#### Objective:
Put the entries from the line containing "Task: Select the 12.5M event volume tick" through the end of the entries into a two-column CSV with the headers text and answer. Give one row for each entry, quote every field, replace line breaks with spaces, and leave out the pictures.

#### Material shown:
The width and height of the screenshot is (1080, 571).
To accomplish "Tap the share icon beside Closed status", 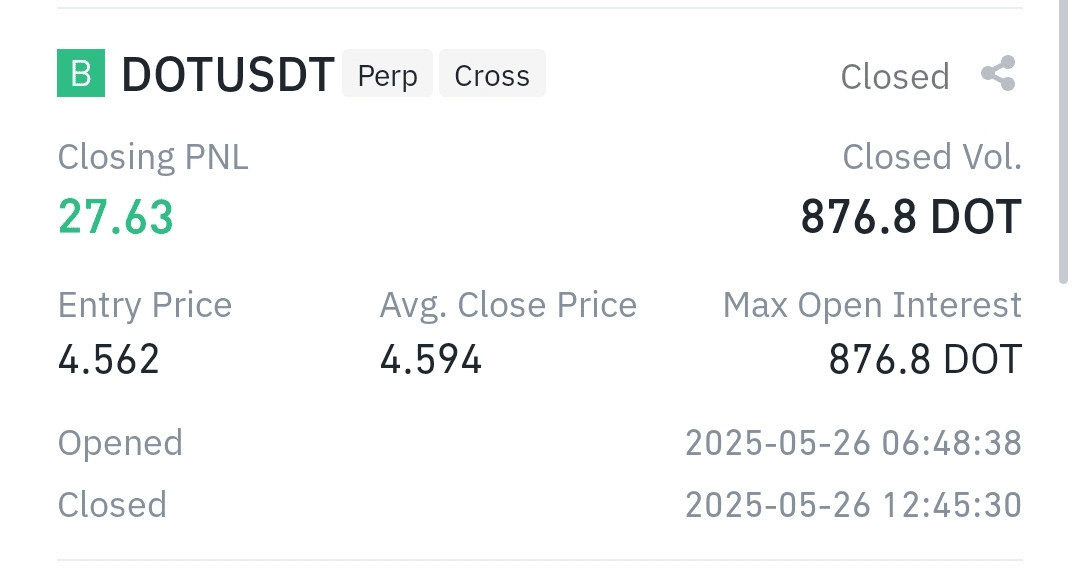I will tap(998, 75).
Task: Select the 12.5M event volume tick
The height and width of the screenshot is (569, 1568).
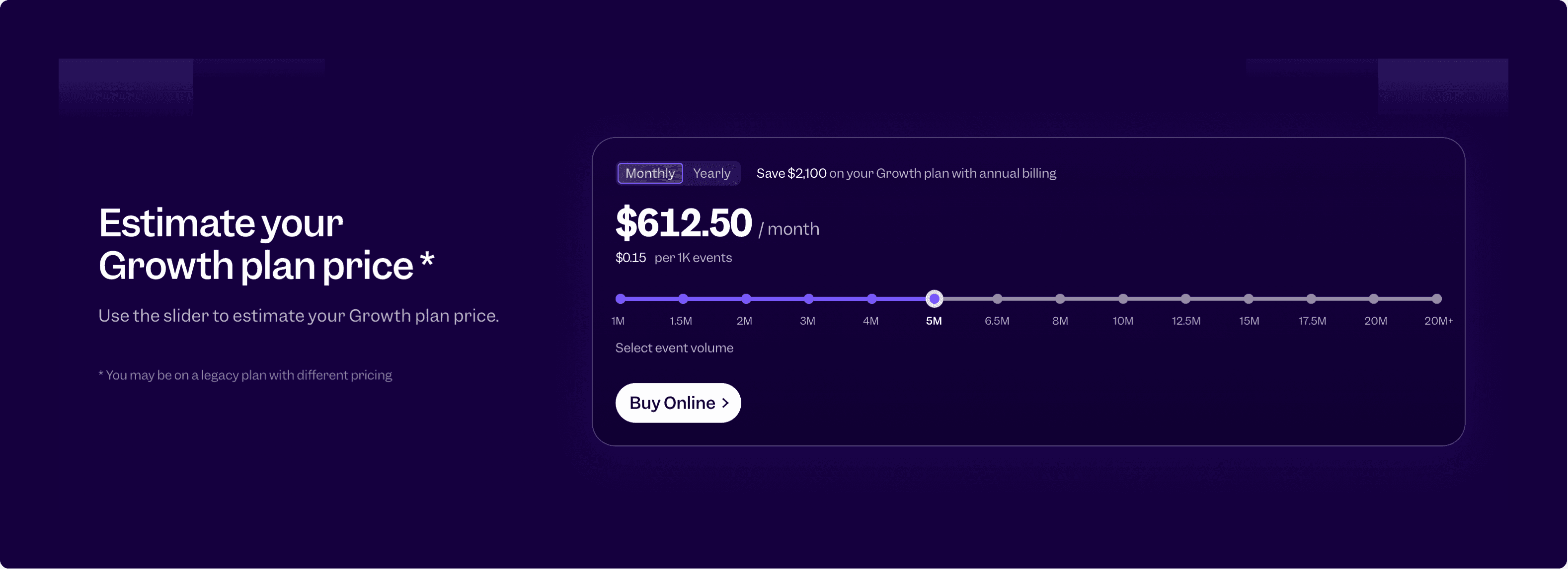Action: [x=1186, y=298]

#### Complete answer:
text,answer
"Task: Select the 12.5M event volume tick The height and width of the screenshot is (569, 1568).","Action: [x=1186, y=298]"